[WORK ORDER]:
Show each line of the data below that has the string "computer" in it.

=== DATA FOR THE TASK ===

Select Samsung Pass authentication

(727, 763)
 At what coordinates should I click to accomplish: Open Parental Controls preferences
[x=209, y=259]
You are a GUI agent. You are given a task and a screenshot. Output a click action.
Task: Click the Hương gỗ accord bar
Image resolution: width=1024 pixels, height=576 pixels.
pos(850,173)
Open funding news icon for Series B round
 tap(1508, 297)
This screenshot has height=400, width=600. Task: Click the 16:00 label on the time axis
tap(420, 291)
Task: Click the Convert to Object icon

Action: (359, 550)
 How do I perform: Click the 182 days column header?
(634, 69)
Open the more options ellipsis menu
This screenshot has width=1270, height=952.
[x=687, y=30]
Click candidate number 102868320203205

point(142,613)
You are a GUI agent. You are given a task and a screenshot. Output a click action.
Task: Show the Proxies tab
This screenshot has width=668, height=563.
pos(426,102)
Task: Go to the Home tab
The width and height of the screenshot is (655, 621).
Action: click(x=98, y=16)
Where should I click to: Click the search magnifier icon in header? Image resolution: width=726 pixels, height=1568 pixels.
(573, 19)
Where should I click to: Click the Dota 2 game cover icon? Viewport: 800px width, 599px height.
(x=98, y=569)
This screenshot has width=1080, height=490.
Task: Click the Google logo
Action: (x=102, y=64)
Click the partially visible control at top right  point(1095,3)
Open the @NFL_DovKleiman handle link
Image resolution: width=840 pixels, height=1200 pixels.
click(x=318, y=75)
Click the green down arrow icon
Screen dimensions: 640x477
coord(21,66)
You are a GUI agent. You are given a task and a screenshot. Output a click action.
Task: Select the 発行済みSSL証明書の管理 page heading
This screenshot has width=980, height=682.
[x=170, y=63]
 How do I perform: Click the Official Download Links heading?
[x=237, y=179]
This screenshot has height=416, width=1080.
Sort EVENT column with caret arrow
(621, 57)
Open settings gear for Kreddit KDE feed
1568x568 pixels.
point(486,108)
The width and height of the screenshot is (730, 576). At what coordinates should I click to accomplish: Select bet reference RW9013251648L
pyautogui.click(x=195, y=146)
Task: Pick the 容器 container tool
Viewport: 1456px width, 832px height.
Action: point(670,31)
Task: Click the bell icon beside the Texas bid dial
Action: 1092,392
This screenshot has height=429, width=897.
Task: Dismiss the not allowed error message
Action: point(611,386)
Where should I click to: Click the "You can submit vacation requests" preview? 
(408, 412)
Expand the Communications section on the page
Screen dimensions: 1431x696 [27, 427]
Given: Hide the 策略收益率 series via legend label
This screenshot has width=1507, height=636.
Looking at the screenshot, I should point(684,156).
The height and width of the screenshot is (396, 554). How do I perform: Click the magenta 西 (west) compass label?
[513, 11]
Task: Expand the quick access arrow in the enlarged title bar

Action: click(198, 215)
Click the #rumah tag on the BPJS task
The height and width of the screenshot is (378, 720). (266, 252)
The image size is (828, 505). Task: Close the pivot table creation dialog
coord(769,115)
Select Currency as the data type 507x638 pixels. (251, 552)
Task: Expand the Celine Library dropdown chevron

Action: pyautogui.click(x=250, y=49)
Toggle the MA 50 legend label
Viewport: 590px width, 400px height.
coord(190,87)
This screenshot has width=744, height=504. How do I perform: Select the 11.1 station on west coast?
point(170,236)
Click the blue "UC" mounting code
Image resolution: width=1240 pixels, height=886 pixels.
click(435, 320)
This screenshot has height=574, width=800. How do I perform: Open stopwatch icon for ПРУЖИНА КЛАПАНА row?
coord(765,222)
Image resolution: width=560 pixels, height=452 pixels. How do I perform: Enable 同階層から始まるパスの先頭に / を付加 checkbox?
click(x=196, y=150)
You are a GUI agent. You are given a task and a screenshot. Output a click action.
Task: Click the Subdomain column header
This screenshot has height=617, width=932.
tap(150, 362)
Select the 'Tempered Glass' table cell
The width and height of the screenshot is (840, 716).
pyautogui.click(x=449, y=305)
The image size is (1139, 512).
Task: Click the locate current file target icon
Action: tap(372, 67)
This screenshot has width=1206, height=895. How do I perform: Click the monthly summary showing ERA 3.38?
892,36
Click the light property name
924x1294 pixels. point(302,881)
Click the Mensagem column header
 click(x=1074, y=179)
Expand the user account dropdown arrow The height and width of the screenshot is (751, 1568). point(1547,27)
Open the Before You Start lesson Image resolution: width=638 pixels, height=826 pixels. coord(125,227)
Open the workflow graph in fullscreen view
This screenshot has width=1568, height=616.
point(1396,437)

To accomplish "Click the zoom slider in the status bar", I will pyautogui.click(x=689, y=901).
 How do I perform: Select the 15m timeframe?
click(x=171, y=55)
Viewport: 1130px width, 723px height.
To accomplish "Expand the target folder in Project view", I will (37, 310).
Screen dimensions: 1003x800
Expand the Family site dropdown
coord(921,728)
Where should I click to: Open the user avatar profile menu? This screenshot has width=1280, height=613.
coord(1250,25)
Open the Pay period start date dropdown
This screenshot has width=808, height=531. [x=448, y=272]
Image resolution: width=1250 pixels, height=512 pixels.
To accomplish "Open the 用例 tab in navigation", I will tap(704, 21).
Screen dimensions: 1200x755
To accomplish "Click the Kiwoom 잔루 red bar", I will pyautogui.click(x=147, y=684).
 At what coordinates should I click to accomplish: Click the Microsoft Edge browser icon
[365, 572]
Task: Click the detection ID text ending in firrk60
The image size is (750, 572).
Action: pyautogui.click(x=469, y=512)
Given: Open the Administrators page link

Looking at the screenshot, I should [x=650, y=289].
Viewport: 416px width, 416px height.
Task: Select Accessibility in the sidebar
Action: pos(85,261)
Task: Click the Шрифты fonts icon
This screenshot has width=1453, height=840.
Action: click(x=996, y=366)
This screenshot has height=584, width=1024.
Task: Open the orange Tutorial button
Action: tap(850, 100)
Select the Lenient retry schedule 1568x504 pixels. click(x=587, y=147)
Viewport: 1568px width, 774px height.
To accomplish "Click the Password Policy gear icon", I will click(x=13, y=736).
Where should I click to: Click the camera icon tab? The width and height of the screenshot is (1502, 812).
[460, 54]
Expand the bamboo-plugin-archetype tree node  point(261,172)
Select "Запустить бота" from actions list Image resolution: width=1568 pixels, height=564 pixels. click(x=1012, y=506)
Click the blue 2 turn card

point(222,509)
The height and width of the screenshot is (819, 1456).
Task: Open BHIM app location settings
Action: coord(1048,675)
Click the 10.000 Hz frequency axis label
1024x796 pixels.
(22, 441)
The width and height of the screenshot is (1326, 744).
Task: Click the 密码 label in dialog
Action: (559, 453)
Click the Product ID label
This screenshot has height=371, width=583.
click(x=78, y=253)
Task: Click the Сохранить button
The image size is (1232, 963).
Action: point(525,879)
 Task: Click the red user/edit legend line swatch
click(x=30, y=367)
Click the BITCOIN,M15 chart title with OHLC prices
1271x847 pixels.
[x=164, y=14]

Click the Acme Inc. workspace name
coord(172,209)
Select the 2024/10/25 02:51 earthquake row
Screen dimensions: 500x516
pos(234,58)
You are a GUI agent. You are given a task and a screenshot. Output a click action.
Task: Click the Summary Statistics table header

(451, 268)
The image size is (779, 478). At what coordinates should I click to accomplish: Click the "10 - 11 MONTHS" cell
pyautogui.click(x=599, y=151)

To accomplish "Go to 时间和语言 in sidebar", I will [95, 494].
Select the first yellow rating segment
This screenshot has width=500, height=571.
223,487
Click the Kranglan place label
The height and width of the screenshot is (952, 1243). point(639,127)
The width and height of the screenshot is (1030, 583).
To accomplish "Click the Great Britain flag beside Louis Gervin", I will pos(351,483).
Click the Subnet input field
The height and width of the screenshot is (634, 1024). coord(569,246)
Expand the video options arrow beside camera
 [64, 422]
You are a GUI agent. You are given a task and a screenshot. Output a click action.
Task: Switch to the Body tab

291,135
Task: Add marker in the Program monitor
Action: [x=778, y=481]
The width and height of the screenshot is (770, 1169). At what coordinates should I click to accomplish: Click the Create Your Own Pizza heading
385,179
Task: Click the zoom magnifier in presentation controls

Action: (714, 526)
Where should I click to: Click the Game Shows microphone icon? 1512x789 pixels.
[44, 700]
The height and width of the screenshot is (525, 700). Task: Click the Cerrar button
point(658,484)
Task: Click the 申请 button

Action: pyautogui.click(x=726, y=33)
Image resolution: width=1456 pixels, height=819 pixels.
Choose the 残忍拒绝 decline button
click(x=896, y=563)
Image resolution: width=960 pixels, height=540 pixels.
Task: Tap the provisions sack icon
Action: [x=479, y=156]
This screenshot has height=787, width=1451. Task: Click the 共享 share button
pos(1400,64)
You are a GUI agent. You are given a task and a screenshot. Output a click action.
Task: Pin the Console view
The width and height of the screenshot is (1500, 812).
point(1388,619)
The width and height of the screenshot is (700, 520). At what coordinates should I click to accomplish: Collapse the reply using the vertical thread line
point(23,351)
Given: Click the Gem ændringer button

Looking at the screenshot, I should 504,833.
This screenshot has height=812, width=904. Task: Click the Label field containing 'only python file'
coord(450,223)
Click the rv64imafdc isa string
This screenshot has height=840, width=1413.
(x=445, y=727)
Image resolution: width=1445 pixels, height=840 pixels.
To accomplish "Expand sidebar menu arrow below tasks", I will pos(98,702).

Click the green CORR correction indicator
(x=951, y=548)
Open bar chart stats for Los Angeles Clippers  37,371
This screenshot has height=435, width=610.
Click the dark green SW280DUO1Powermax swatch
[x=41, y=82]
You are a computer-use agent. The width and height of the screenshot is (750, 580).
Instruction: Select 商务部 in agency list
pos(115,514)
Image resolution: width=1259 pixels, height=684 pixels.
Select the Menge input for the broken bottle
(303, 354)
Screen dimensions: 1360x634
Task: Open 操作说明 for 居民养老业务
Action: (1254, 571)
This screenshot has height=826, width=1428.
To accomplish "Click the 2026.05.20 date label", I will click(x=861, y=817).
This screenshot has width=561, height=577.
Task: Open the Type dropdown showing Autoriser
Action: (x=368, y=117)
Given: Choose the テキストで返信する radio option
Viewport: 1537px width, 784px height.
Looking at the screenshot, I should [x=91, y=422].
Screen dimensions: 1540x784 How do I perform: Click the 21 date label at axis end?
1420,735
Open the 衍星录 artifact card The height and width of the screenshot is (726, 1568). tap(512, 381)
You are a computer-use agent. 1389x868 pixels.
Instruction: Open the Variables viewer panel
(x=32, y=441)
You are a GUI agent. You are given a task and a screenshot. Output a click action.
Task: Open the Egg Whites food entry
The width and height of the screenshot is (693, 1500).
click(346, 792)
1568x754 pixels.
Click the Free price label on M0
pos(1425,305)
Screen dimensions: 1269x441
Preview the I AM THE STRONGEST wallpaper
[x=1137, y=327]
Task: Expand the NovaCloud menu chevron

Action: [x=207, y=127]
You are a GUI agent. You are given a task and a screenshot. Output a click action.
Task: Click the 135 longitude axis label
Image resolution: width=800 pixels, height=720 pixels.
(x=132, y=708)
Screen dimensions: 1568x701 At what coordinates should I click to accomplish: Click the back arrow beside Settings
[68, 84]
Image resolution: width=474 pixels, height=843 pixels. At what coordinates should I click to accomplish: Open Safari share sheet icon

===

[ANSWER SPACE]:
You are a computer-use agent. The width and height of the screenshot is (750, 580).
You are a computer-use agent. 1389x868 pixels.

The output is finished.